DETROIT, MI.- What do Denzel Washington and Elton John have in common? They both have works of art by Kehinde Wiley, a young, rising star on the contemporary art scene. Wiley will be at the
Detroit Institute of Arts (DIA) on Sunday, March 29 at 2 p.m. to give an illustrated talk entitled “Re-presenting the Black Male Body in Art.” The event is free with museum admission.

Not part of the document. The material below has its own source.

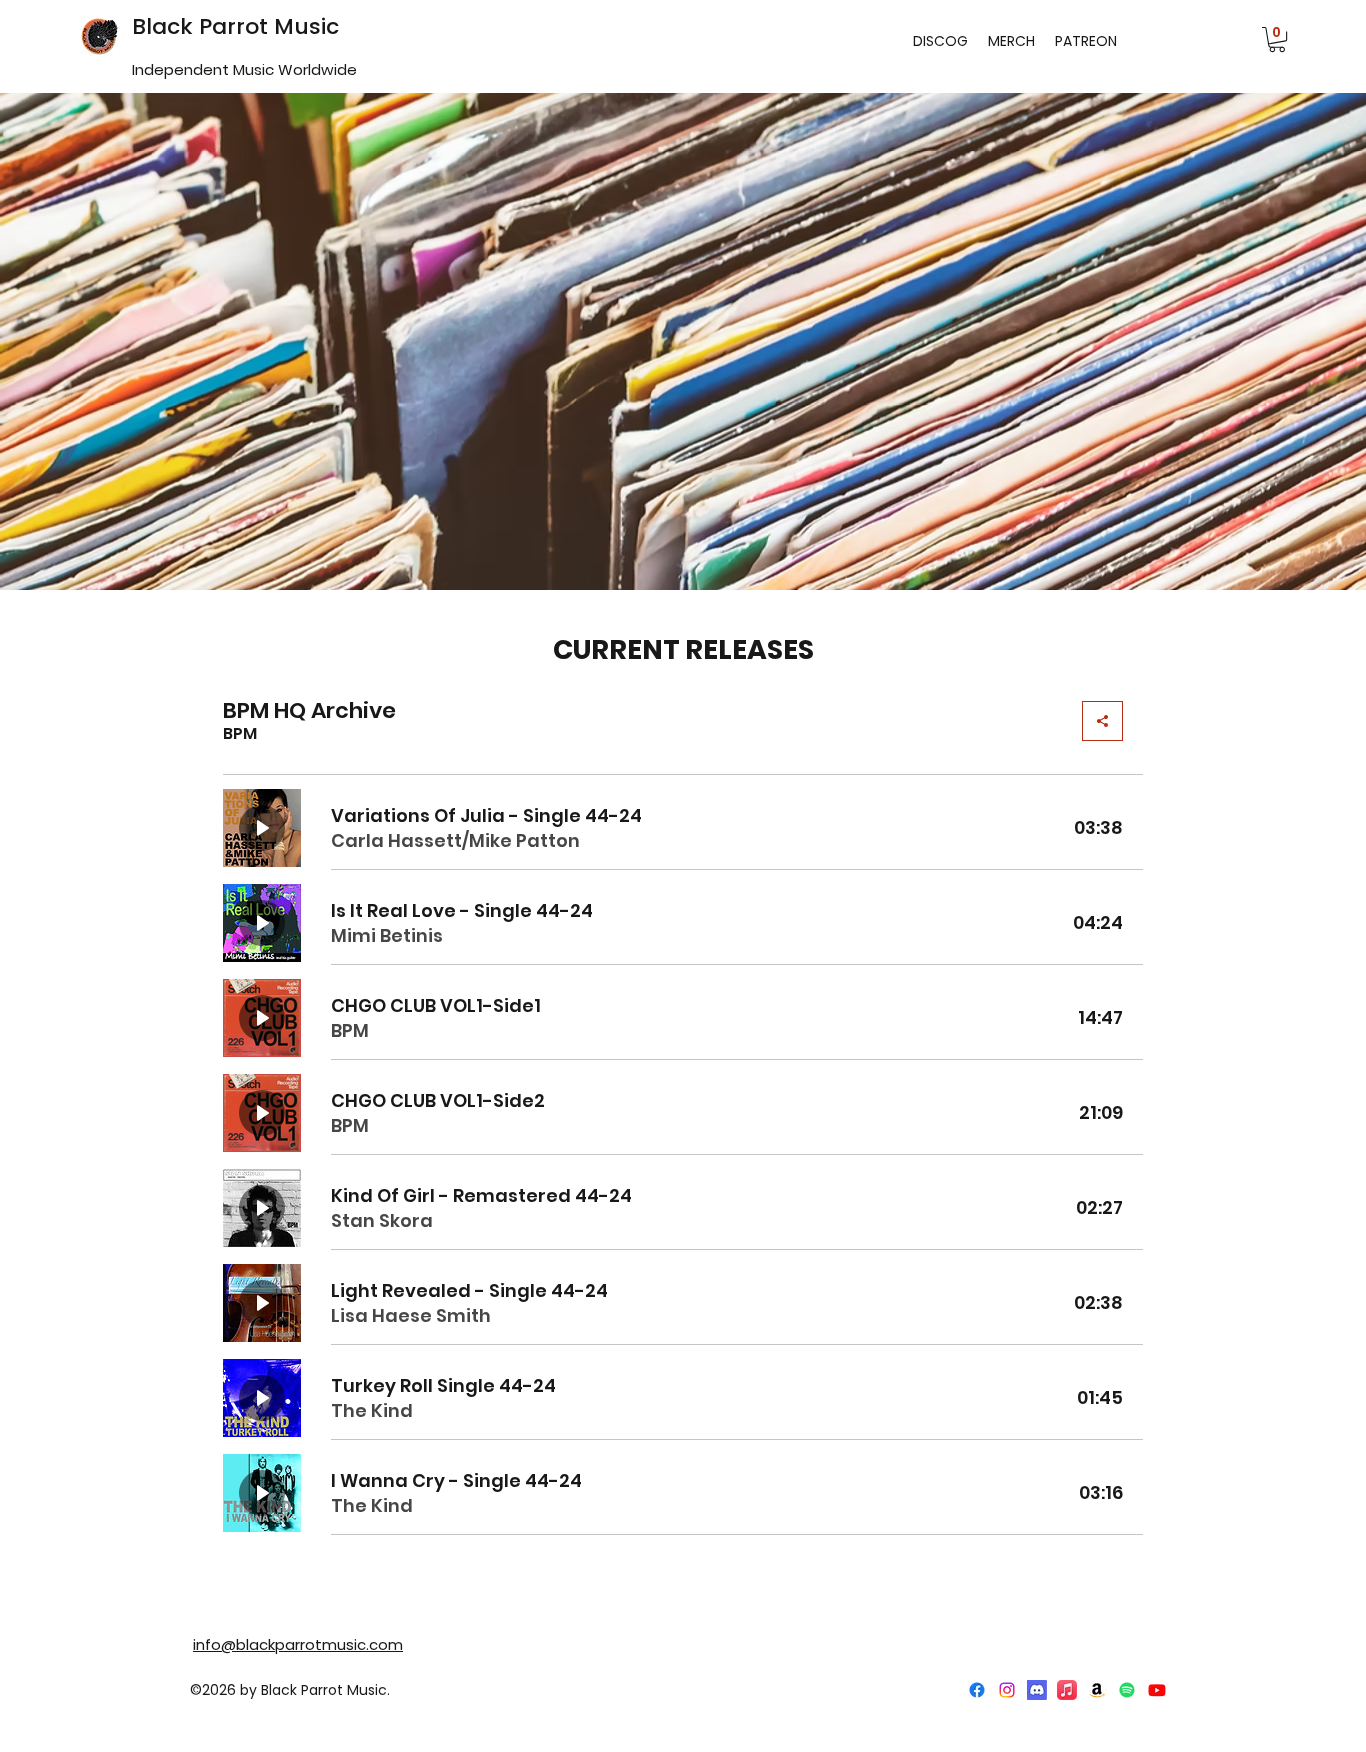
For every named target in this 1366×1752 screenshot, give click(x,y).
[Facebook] (977, 1690)
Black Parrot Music (235, 26)
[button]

Wiley’s elaborate, large scale oil paintings place black men from the hip-hop generation in the postures and gestures of saints, prophets, noblemen and other male subjects featured throughout the history of Western art. In appropriating this kind of imagery, Wiley inserts contemporary black males into a painting tradition that has typically left them out. He also focuses on the black body in fine art, which has been almost nonexistent. Through his careful selection of historical paintings, he attempts to elevate the status of black males to counter negative contemporary portrayals of black masculinity itself.
Wiley, who grew up in South Central Los Angeles, developed his type of powerful portraiture by merging images of contemporary young black males and their style with aspects of 18th and 19th century European portraiture he admired as a child visiting museums in California. When he came to live and work in Harlem, he wanted to create portraits that reflected what he was seeing every day. He enjoyed watching people walk on 125th Street and felt that this main Harlem thoroughfare had a runway quality to it, with people displaying their beauty and style as they went about their daily activities. He approached complete strangers to ask if he could paint their portraits.
Wiley continues to work this way, often discovering his subjects on the streets of Harlem, Brooklyn, South Central Los Angeles, and urban areas around the world. Once someone agrees to become a model, he chooses a painting from Wiley’s collection of art books, then imitates the pose of the portrait’s subject.
The DIA recently acquired the Wiley painting Officer of the Hussars, a colorful, masterly painted portrait of a young contemporary African American seated on a rearing horse, holding a saber in his right hand, and dressed in casual 21st-century garb. It is based on the 1812 painting of the same name by Theordore Gericault and is typical of the source material Wiley uses as the basis for his art.